**Task to carry out:** Give every line of the items below as a JSON list of strings, with one string per line and blank lines omitted.

** Start of Records shown **

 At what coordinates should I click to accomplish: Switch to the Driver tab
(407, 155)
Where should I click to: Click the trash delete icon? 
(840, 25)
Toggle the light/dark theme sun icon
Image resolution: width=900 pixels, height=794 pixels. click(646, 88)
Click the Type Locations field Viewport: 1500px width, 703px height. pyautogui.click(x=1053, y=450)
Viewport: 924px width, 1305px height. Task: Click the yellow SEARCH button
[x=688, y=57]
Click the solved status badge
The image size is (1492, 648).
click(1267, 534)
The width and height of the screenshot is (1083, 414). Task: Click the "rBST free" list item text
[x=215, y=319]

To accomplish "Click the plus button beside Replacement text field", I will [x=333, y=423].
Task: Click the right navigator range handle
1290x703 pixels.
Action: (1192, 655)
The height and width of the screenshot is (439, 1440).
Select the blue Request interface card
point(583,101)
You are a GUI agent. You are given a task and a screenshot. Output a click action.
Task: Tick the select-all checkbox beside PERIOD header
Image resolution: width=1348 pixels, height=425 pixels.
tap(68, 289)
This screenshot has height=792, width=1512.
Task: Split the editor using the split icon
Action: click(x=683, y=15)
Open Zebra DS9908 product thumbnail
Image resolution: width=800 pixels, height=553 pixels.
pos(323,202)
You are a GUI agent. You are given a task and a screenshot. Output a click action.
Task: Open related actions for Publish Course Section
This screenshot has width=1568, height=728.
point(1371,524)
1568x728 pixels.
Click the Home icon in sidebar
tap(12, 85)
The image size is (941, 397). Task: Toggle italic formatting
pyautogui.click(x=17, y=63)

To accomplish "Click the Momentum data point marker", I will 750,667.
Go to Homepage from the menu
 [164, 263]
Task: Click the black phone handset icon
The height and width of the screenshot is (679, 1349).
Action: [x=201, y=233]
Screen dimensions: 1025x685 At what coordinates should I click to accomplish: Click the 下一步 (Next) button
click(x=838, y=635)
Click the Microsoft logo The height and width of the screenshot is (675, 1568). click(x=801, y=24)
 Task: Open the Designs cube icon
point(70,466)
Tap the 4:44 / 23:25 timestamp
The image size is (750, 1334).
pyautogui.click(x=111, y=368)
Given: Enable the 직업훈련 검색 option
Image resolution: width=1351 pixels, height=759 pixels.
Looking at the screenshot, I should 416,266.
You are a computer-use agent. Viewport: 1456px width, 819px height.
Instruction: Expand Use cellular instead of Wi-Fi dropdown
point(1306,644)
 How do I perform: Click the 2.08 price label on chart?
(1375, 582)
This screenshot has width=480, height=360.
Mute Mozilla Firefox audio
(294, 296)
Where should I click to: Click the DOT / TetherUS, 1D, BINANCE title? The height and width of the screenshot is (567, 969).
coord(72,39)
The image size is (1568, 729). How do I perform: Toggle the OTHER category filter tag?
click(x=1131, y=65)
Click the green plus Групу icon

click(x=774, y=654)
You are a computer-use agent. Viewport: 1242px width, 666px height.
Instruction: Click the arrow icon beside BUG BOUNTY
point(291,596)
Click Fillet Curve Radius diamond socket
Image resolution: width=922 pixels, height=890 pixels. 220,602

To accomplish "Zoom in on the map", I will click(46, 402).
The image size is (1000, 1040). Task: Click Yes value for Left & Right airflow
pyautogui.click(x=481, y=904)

** End of Records shown **

**Correct result:**
[
  " At what coordinates should I click to accomplish: Switch to the Driver tab",
  "(407, 155)",
  "Where should I click to: Click the trash delete icon? ",
  "(840, 25)",
  "Toggle the light/dark theme sun icon",
  "Image resolution: width=900 pixels, height=794 pixels. click(646, 88)",
  "Click the Type Locations field Viewport: 1500px width, 703px height. pyautogui.click(x=1053, y=450)",
  "Viewport: 924px width, 1305px height. Task: Click the yellow SEARCH button",
  "[x=688, y=57]",
  "Click the solved status badge",
  "The image size is (1492, 648).",
  "click(1267, 534)",
  "The width and height of the screenshot is (1083, 414). Task: Click the \"rBST free\" list item text",
  "[x=215, y=319]",
  "To accomplish \"Click the plus button beside Replacement text field\", I will [x=333, y=423].",
  "Task: Click the right navigator range handle",
  "1290x703 pixels.",
  "Action: (1192, 655)",
  "The height and width of the screenshot is (439, 1440).",
  "Select the blue Request interface card",
  "point(583,101)",
  "You are a GUI agent. You are given a task and a screenshot. Output a click action.",
  "Task: Tick the select-all checkbox beside PERIOD header",
  "Image resolution: width=1348 pixels, height=425 pixels.",
  "tap(68, 289)",
  "This screenshot has height=792, width=1512.",
  "Task: Split the editor using the split icon",
  "Action: click(x=683, y=15)",
  "Open Zebra DS9908 product thumbnail",
  "Image resolution: width=800 pixels, height=553 pixels.",
  "pos(323,202)",
  "You are a GUI agent. You are given a task and a screenshot. Output a click action.",
  "Task: Open related actions for Publish Course Section",
  "This screenshot has width=1568, height=728.",
  "point(1371,524)",
  "1568x728 pixels.",
  "Click the Home icon in sidebar",
  "tap(12, 85)",
  "The image size is (941, 397). Task: Toggle italic formatting",
  "pyautogui.click(x=17, y=63)",
  "To accomplish \"Click the Momentum data point marker\", I will 750,667.",
  "Go to Homepage from the menu",
  " [164, 263]",
  "Task: Click the black phone handset icon",
  "The height and width of the screenshot is (679, 1349).",
  "Action: [x=201, y=233]",
  "Screen dimensions: 1025x685 At what coordinates should I click to accomplish: Click the 下一步 (Next) button",
  "click(x=838, y=635)",
  "Click the Microsoft logo The height and width of the screenshot is (675, 1568). click(x=801, y=24)",
  " Task: Open the Designs cube icon",
  "point(70,466)",
  "Tap the 4:44 / 23:25 timestamp",
  "The image size is (750, 1334).",
  "pyautogui.click(x=111, y=368)",
  "Given: Enable the 직업훈련 검색 option",
  "Image resolution: width=1351 pixels, height=759 pixels.",
  "Looking at the screenshot, I should 416,266.",
  "You are a computer-use agent. Viewport: 1456px width, 819px height.",
  "Instruction: Expand Use cellular instead of Wi-Fi dropdown",
  "point(1306,644)",
  " How do I perform: Click the 2.08 price label on chart?",
  "(1375, 582)",
  "This screenshot has width=480, height=360.",
  "Mute Mozilla Firefox audio",
  "(294, 296)",
  "Where should I click to: Click the DOT / TetherUS, 1D, BINANCE title? The height and width of the screenshot is (567, 969).",
  "coord(72,39)",
  "The image size is (1568, 729). How do I perform: Toggle the OTHER category filter tag?",
  "click(x=1131, y=65)",
  "Click the green plus Групу icon",
  "click(x=774, y=654)",
  "You are a computer-use agent. Viewport: 1242px width, 666px height.",
  "Instruction: Click the arrow icon beside BUG BOUNTY",
  "point(291,596)",
  "Click Fillet Curve Radius diamond socket",
  "Image resolution: width=922 pixels, height=890 pixels. 220,602",
  "To accomplish \"Zoom in on the map\", I will click(46, 402).",
  "The image size is (1000, 1040). Task: Click Yes value for Left & Right airflow",
  "pyautogui.click(x=481, y=904)"
]